Девочка отпрянула, медленно оседая по металлическим прутьям оградки. Тяжело дыша смотрела она вслед самой себе, сгорбленной, несчастной, безрадостно в одиночестве прошедшей по жизни.
Воздух вокруг потемнел и сжался, давя на грудь, забивая ноздри, глазницы сухим сизым туманом.
***
Енисея оглянулась.
И поняла, что осталась одна. Темные плиты нефритового зала, покрытые мраморным кружевом колонны, белоснежный трон.
Рядом с ним, коленопреклоненный молился отец. Традиционные для таких случаев серебристые одежды тяжелыми волнами окружали его.
– Батюшка! – тихо позвала она его. Голос подхватило гулкое эхо, вознеся к вершине сводчатого потолка. Велимудр вздрогнул, обернулся.
– Енисея! Ты жива! – Енисея бросилась к отцу, стала его обнимать, поцеловала. – Как хорошо, так отрадно на душе, радость моя! Я снова вижу твои глаза.
Торопливые шаги нарушили идиллию.
– Енисея!
Девушка удивленно обернулась на встревоженный голос: из – за колонн выбежал Олеб.
– Прочь! Демон! – отец неожиданно бросился юноше наперерез, широко расставив руки. Тот, словно обезумевший, выхватил длинный меч, приготовившись принять удар.
Енисея не сразу поняла, что происходит, но слова отца отрезвили ее: в самом деле, как здесь, во дворце Маары мог оказать Олеб, ведь он не знает дороги. Девушка выхватила из ножен свои кинжалы, и встала рядом с отцом.
Олеб побледнел и остановился, медленно переводя взгляд с волхва на любимую.
– Енисея, здорова ли ты? – опешил он. – Ты ли это? Ведь это я, твой Олеб…
Велимудр не дал ему договорить:
– Нет, нет, не верь ему! – задыхаясь, шептал он. – Это демон, это навий дух! Убей его!
Енисея прищурилась и выставила вперед кинжалы, направив узкие лезвия на юношу. Тот сделал шаг вперед:
– Енисея, что ты?
– Не подходи…
– Убей его! – шептал Велимудр, бледнея и хватаясь за горло.
Олеб бросил меч к ногам Енисеи:
– Ты не ведаешь, что творишь, но я не стану причиной твоей погибели.

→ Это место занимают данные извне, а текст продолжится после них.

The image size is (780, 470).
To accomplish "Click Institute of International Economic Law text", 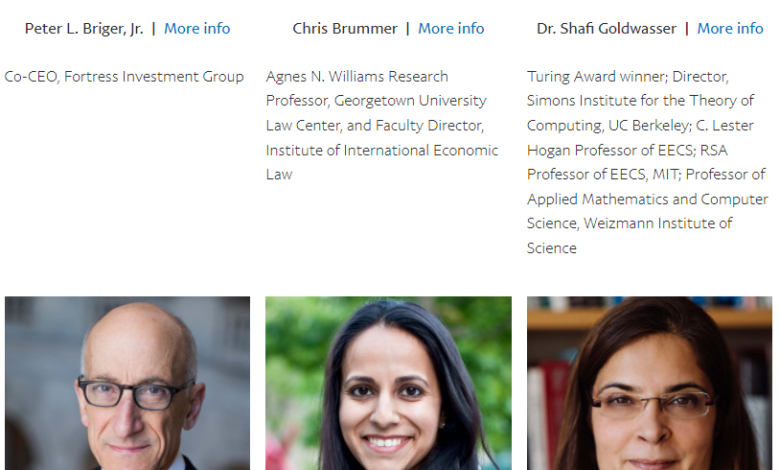I will point(381,150).
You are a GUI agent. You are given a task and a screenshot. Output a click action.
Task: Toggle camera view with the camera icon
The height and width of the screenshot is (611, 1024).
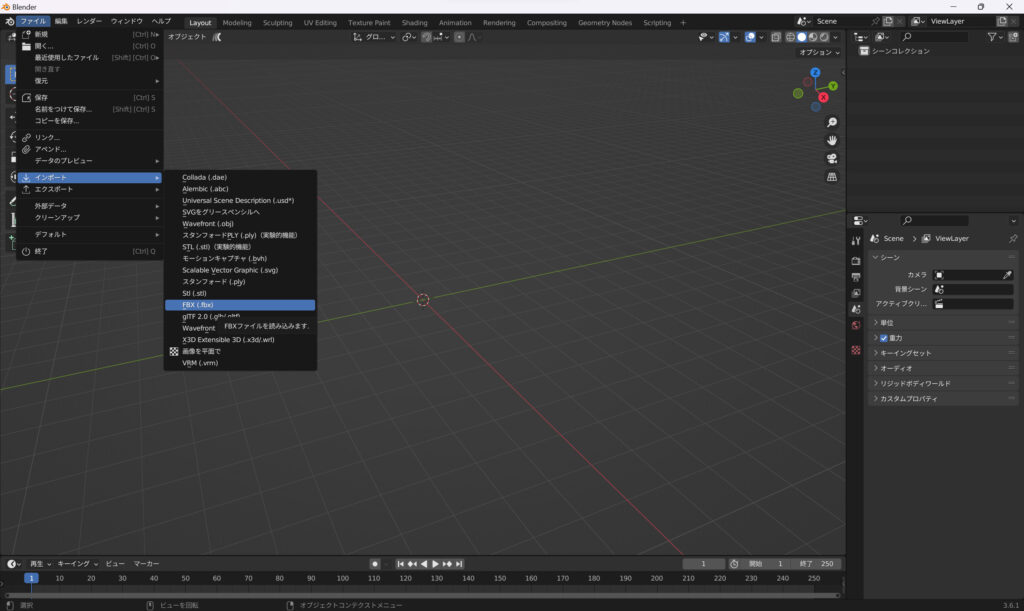831,159

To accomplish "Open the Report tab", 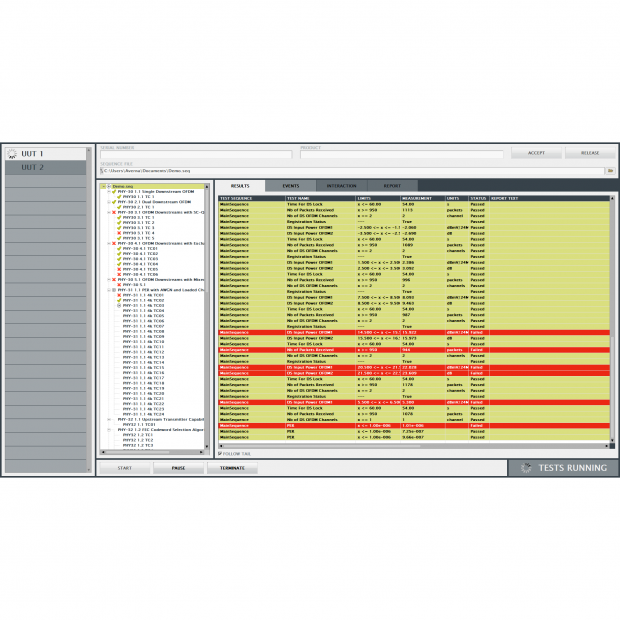I will tap(392, 186).
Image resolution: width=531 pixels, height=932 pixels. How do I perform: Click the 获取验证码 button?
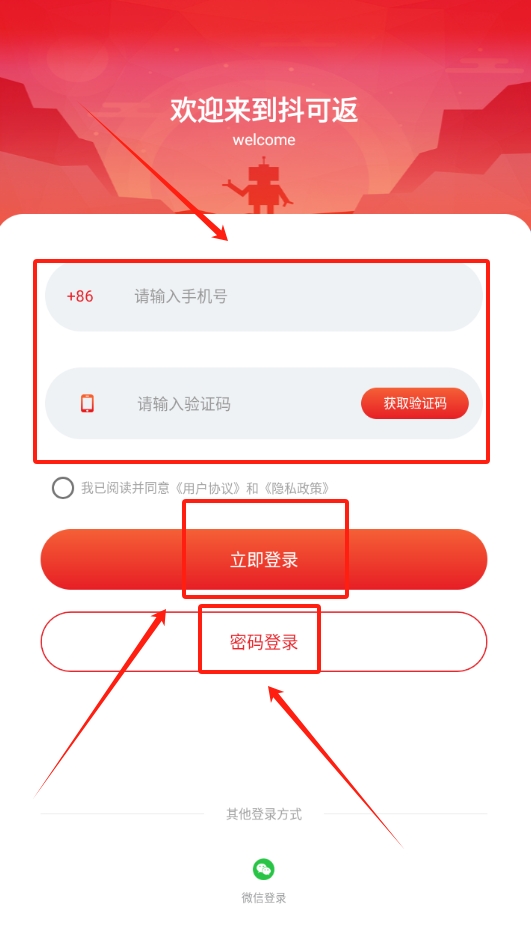(414, 404)
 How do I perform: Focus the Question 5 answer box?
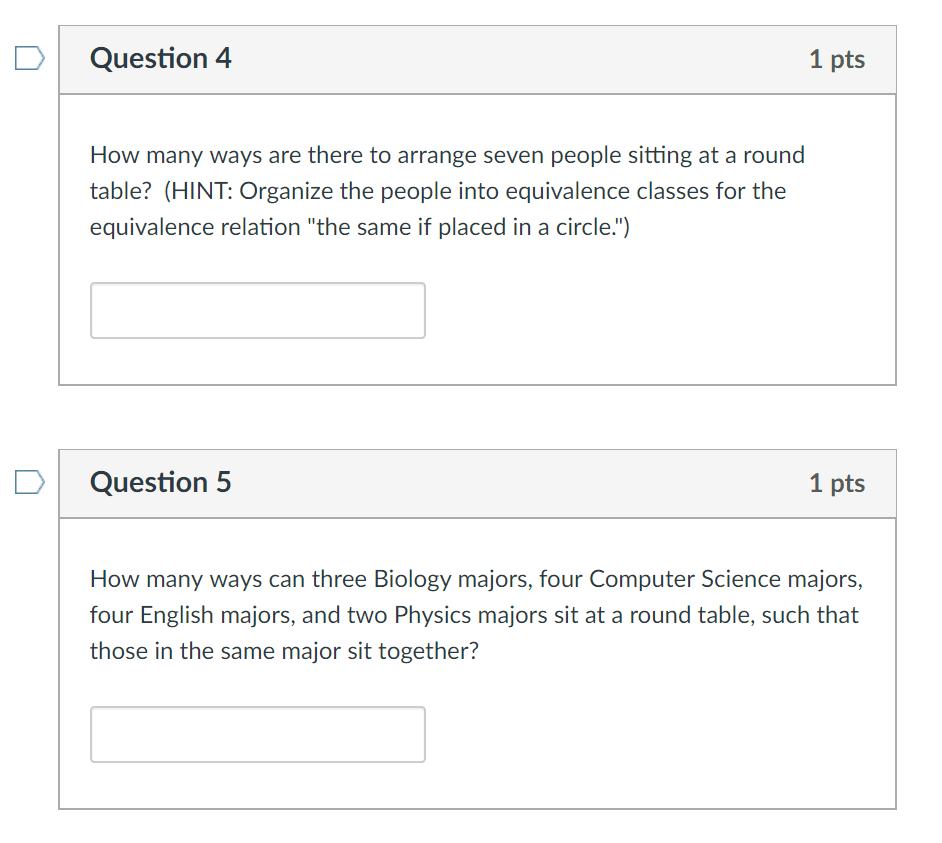click(258, 734)
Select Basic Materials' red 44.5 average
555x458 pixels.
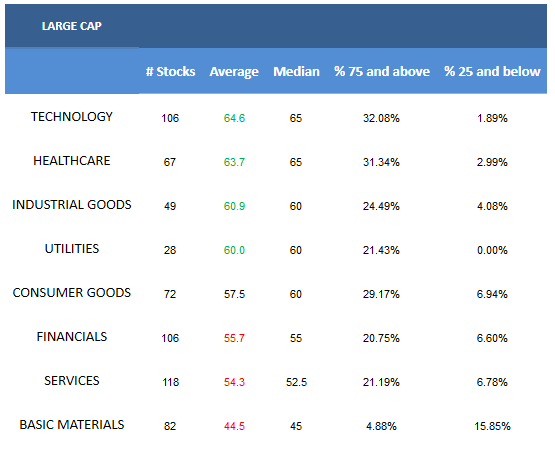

Енисея сделала медленный шаг в сторону, Велимудр – такой же кошачий прыжок в противоположном направлении, стараясь обойти Олеба со спины. Юноша не сдвинулся с места, настороженно наблюдая за передвижениями любимой.
18
С.М. – от сотворения мира или от сотворения Адама (С.А.). До 1700 года Россия применяла Византийский календарь, ведший свое исчисление от сотворения мира (или Адама). В 1700 году царь Петр I реформировал календарь, отказавшись от византийского в пользу римского, ведшего свое исчисление от Рождества Христова (Р.Х.), тем самым наша история «помолодела» на 5508 лет.